I have vista and I keep getting a message saying "A program can't display a message on your desktop."

Message title: Windows Internet Explorer

Program Path: C:\Windows\system32\IEFRAME.dll

Also I've been noticing that when I close Firefox it doesn't close in the task manager.

I don't know if I've got a virus or what's going on.

Any help would be appreciated.

Link to comment
Share on other sites


You have a service, or an app running as one, that is trying to pop-up a window from the SYSTEM (session 0) desktop to your logged-on

session. By default, this is NOT allowed anymore - it worked in XP/2003/downlevel OSes because in those OSes, you logged into session 0, but not so anymore in Vista / Server 2008.

The fact that it's ieframe.dll in IE trying to do it indicates some app or service running under system is suspicious (most apps use their own windows under their own apps to display windows, so some app using IE is definitely at least suspicious).

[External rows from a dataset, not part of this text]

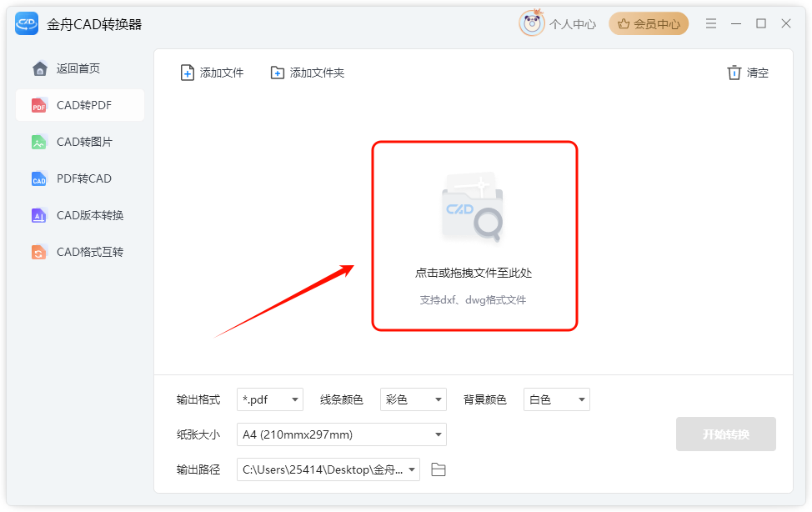812x512 pixels.
Task: Open the hamburger menu in title bar
Action: (711, 23)
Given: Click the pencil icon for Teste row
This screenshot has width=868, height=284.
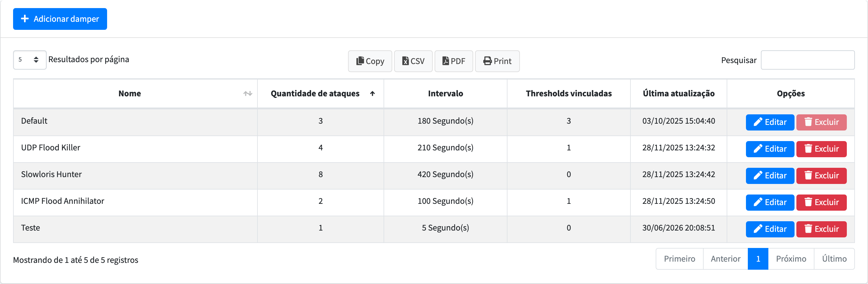Looking at the screenshot, I should pyautogui.click(x=758, y=229).
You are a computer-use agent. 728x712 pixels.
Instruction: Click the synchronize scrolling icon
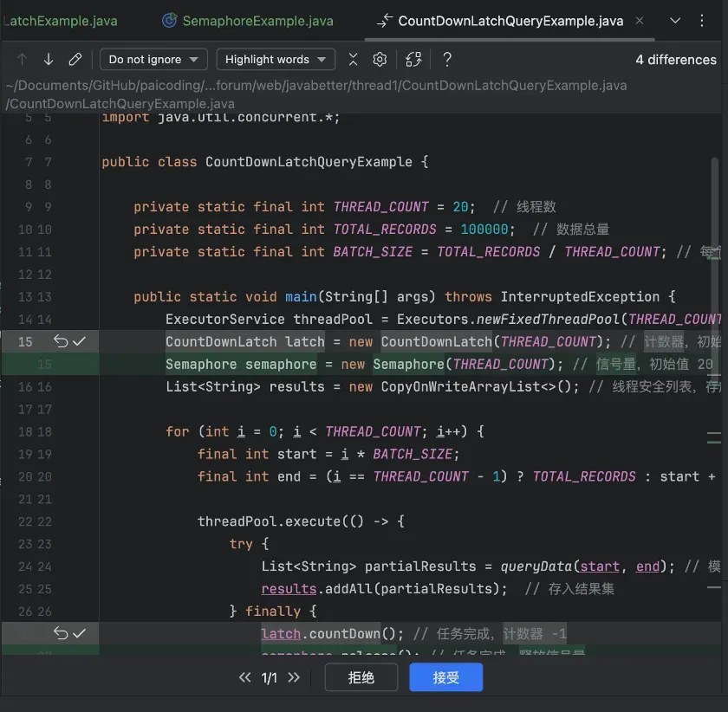[x=413, y=60]
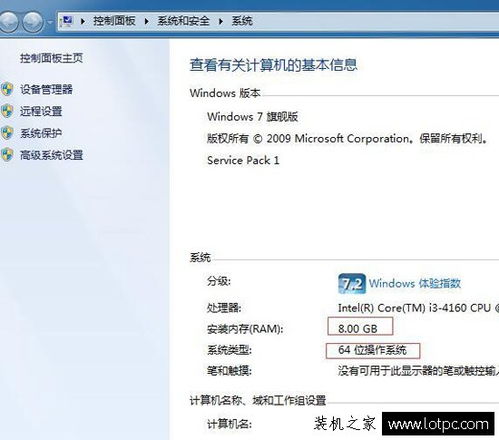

I'd run autoruns to disable all non-Microsoft items, and perhaps shellexview to disable all non-Microsoft shell extensions, and msconfig to disable non-Microsoft services and see if the problem goes away.

Link to comment
Share on other sites

I've had the same exact problem (with that same file ext.) for about a week now. Dell help suckkkkks. and though I spent hundreds on warranties they won't touch it for free....

I've thought of tons of things it could be (recently had itunes update, vista update, downloaded bittorrent, and used a key gen). I uninstalled bittorrent and several other crappy peer to peer things I rarely used, and have added itunes and realplayer type stuff to my firewall protection in case they were accessing something... I am a novice a techy stuff, but since I'm born into the computer generation, and not totally mentally deficient, I've been googling things and taking some steps others have. I have looked into my services and found what could be a few odd things, but googled them and seems ok.

I downloaded hijack app. and will post my log here as well.

To reiterate and be very specific: I get the Interactive services dialog box-- which asks you to click to view the program... This flips me out of Windows and onto a "different screen" (if you will) which is ALL pop ups (plus the windows dialog (when did dialog drop the -ue at the end?) box to "return to system").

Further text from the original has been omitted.